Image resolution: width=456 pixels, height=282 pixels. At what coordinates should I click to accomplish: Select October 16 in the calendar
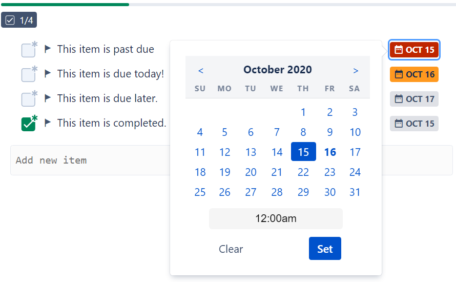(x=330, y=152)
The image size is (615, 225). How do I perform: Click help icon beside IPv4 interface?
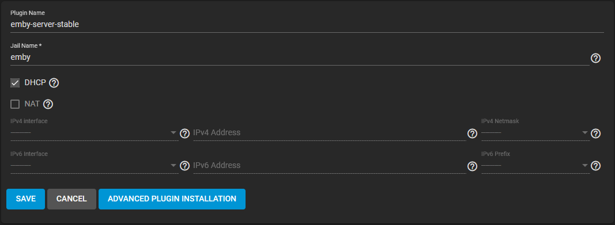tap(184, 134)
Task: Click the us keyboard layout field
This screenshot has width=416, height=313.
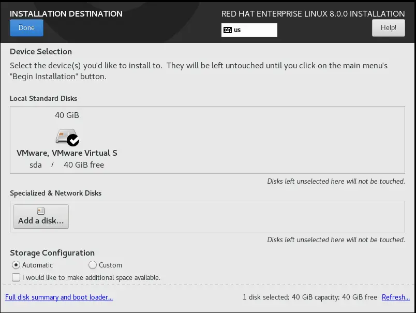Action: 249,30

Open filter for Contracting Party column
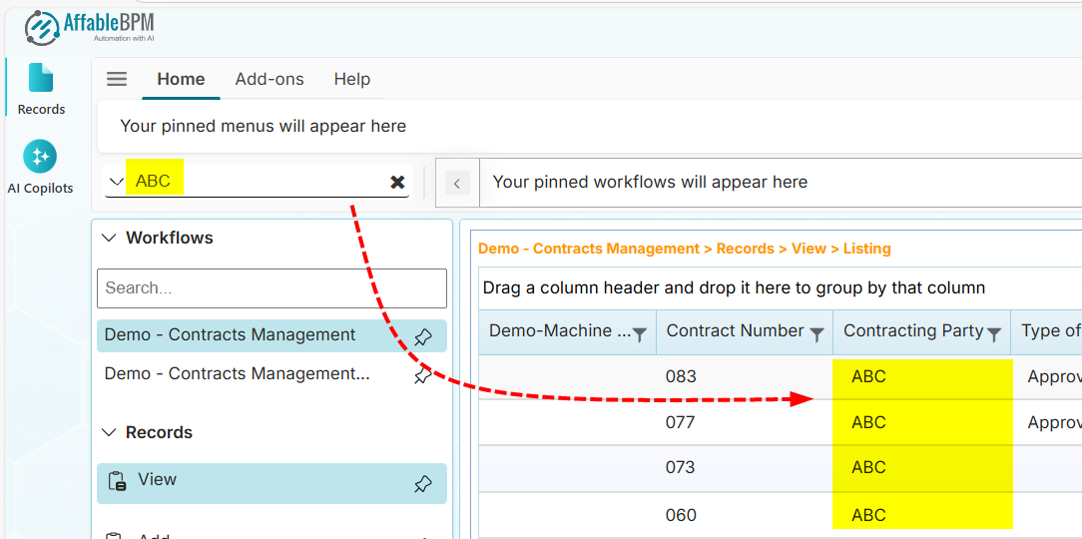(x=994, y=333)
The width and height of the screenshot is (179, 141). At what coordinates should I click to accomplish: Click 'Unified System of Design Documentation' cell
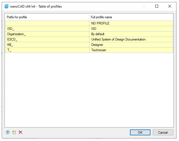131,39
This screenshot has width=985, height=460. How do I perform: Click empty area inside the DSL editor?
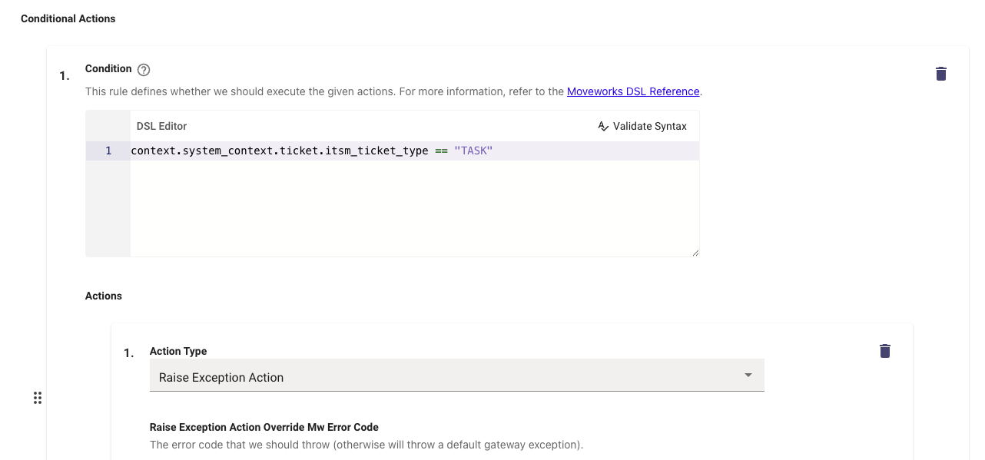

TASK GOAL: Copy exactly and only this span: the line with "This screenshot has width=416, height=313." through the final line of the entries, both ends included, with the pictures left out.

ANSWER:
This screenshot has width=416, height=313.
Action: 249,30

Open filter for Contracting Party column
(x=994, y=333)
The width and height of the screenshot is (179, 141). At what coordinates should I click to accomplish: Click 'Unified System of Design Documentation' cell
131,39
This screenshot has width=985, height=460. How do I perform: Click empty area inside the DSL editor?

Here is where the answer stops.